┌─ MATERIAL FOR THE TASK

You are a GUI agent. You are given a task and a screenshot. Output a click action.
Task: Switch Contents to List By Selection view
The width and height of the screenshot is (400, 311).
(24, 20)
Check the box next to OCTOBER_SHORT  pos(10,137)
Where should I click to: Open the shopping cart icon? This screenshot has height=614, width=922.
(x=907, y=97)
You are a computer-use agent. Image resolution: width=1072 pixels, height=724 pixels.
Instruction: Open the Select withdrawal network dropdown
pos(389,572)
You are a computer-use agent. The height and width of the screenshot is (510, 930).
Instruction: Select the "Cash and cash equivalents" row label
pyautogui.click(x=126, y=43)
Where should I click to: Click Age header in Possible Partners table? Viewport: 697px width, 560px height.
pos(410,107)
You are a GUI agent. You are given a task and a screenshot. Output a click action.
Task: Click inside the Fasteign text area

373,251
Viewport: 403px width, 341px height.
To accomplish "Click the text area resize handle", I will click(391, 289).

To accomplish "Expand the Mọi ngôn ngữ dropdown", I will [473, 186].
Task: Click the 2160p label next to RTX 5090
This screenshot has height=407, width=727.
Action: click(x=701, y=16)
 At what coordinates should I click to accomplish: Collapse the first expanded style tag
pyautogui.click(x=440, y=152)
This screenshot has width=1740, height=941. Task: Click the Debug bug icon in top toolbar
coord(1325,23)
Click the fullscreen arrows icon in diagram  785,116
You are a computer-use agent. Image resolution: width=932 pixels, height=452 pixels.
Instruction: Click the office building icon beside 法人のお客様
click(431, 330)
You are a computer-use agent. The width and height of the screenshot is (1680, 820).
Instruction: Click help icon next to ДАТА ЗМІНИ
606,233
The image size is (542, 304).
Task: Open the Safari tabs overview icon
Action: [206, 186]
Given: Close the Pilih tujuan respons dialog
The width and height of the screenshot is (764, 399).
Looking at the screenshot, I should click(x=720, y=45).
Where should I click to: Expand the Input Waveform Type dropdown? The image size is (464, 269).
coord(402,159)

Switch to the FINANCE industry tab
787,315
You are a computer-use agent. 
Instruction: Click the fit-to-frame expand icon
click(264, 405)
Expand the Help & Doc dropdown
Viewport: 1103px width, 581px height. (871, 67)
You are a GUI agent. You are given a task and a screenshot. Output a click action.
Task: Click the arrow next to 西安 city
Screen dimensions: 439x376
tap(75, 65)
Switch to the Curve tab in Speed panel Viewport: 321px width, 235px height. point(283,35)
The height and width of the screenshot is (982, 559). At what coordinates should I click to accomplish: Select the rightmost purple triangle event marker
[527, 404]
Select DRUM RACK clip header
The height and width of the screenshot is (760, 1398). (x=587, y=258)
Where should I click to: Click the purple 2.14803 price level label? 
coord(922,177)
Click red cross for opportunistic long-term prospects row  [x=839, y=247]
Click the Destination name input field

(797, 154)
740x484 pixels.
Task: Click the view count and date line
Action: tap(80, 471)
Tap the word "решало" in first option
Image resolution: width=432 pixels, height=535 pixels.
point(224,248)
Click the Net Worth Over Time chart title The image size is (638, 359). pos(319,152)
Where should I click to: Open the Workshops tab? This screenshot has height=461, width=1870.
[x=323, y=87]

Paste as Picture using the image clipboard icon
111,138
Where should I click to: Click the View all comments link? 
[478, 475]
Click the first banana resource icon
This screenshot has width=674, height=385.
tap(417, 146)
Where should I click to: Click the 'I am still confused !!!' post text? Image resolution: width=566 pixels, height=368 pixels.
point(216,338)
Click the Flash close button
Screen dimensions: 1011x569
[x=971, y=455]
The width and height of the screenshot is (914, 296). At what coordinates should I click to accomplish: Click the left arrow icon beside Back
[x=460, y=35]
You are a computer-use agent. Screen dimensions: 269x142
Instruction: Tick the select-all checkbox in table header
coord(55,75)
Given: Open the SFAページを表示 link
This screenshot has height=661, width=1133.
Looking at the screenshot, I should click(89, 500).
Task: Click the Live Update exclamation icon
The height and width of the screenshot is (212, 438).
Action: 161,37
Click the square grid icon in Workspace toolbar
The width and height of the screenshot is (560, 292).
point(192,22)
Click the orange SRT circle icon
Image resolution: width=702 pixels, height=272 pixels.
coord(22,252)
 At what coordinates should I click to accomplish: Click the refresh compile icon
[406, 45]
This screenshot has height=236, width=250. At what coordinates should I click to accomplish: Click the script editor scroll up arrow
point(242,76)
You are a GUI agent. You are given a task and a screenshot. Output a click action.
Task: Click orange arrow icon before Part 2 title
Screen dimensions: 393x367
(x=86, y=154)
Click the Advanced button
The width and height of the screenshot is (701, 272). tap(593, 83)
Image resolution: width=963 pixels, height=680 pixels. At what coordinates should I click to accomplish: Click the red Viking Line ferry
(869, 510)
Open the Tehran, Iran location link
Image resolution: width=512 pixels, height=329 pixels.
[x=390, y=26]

└─

DIRECTIONS >>
Copy each line above that contains the string "title".

TASK ANSWER >>
Click the Net Worth Over Time chart title The image size is (638, 359). pos(319,152)
Task: Click orange arrow icon before Part 2 title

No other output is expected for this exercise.